If g_arrRows(PARENT_REGION_ID, nIndex) = nRegionID Then
' Call our PrintRow function to find the children of this record and so on.
PrintRow g_arrRows(REGION_ID, nIndex), g_arrRows(REGION_NAME, nIndex), g_arrRows( POPULATION, nIndex ), nLevel + 1
End If
Next
End Sub
We take the results of the recordset and place them into a multidimensional array. We chose to manipulate the data in an array instead of using the Recordset.MoveFirst and Recordset.MoveNext because using ADO cursors tends to be expensive. Arrays have always had advantages over collections of objects in terms of speed.

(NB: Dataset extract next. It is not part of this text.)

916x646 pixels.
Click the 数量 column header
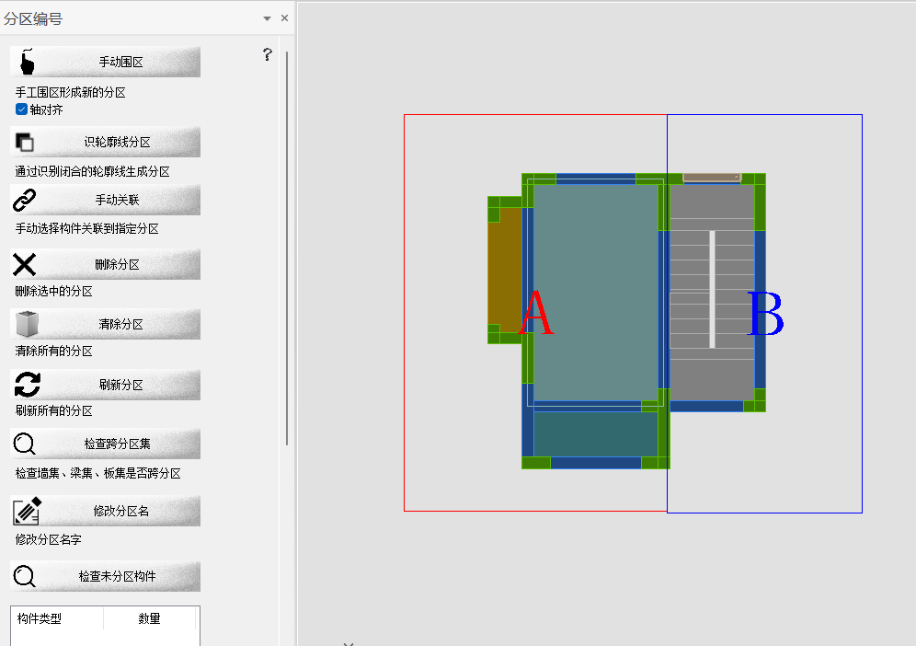tap(150, 618)
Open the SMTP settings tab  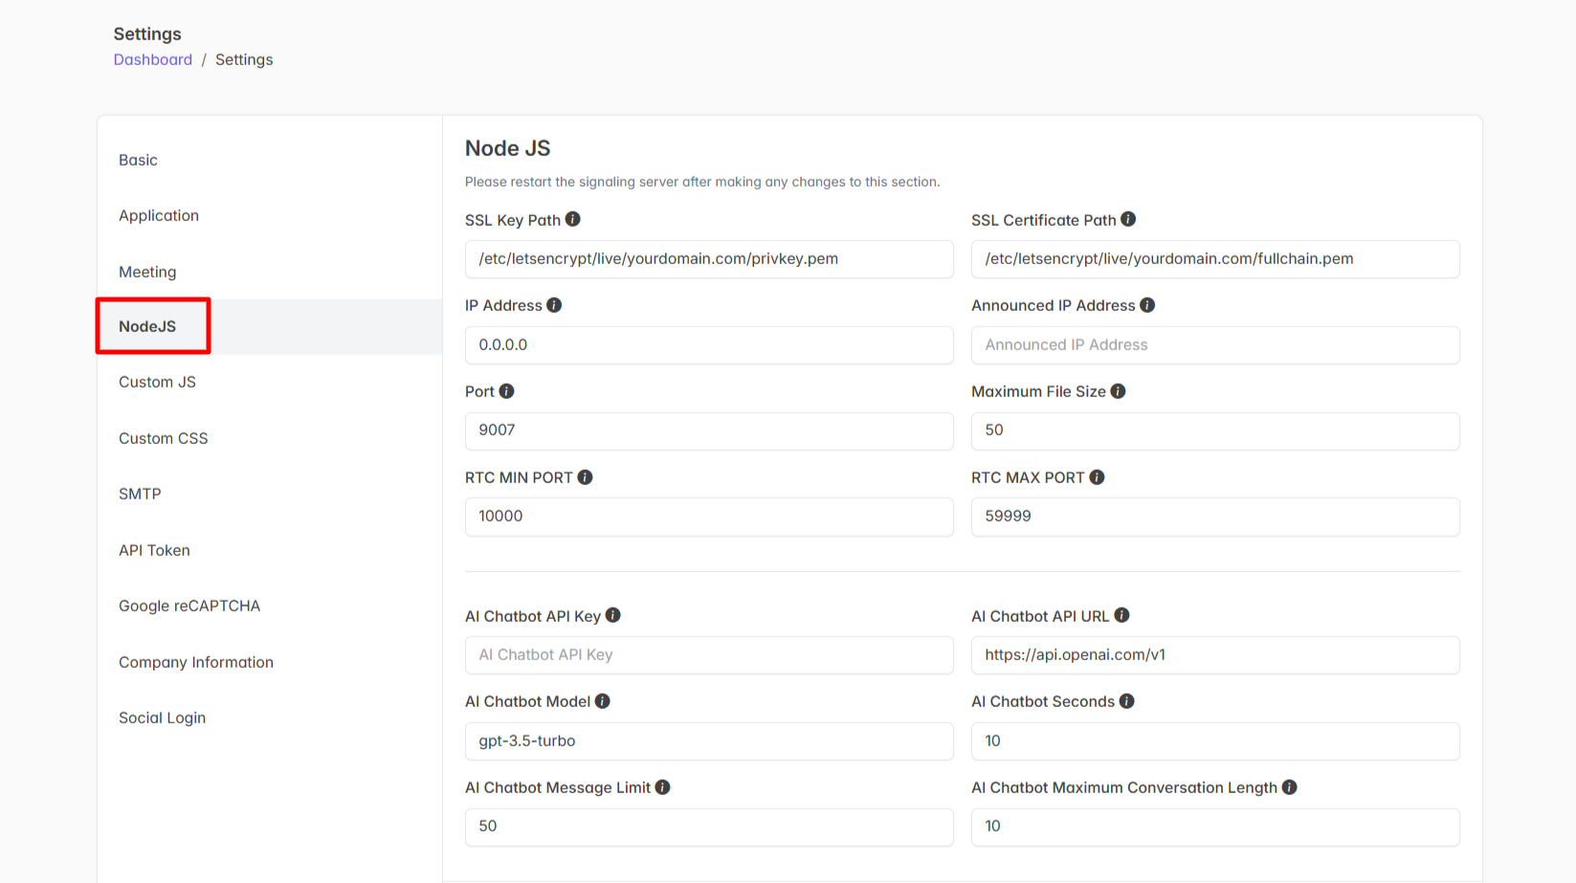(x=140, y=494)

We then walk through the array sequentially to find the regions with NULL in their ParentRegionID field. This signifies that we have a top-level record. Once we have a top-level record, we call the PrintRow function to start walking the hierarchy. Each time PrintRow is called, it will print the current row and see if that row has any children. If it does, it will call the PrintRow subroutine with that row's information and start the process over again. As you might guess, there is no limit to the number of levels one could have if the hierarchy was implemented in this way. Through good database and OO design, a recursive function, and a bit of finesse, you have the infinite hierarchy.
Further Exercises
There will be other astute readers who will notice that the infinite hierarchy algorithm presented here will execute more slowly as more items are added to the table. This is true because the example uses sequential searches to determine whether or not we have a match. It will slow considerably after thousands of records are placed into the table. For simplicity, I left the example as is. In a real-world application with thousands of records, one may wish to create a hash table of RegionIDs and ParentRegionIDs to implement much faster searching, an exercise I will leave to the more experienced reader.
About the Author
Craig Huber is a programmer analyst for Dell Computers in Austin, Texas. He has spent many years working with Microsoft technologies, designing, developing, and implementing three-tier applications with ASP, VB, COM+, SQL Server, or Oracle. He also has a broad range of knowledge in many different areas, including Windows administration, Linux administration, PHP, Perl, and mySQL. He can be reached at craig@huber.ws or www.huber.ws.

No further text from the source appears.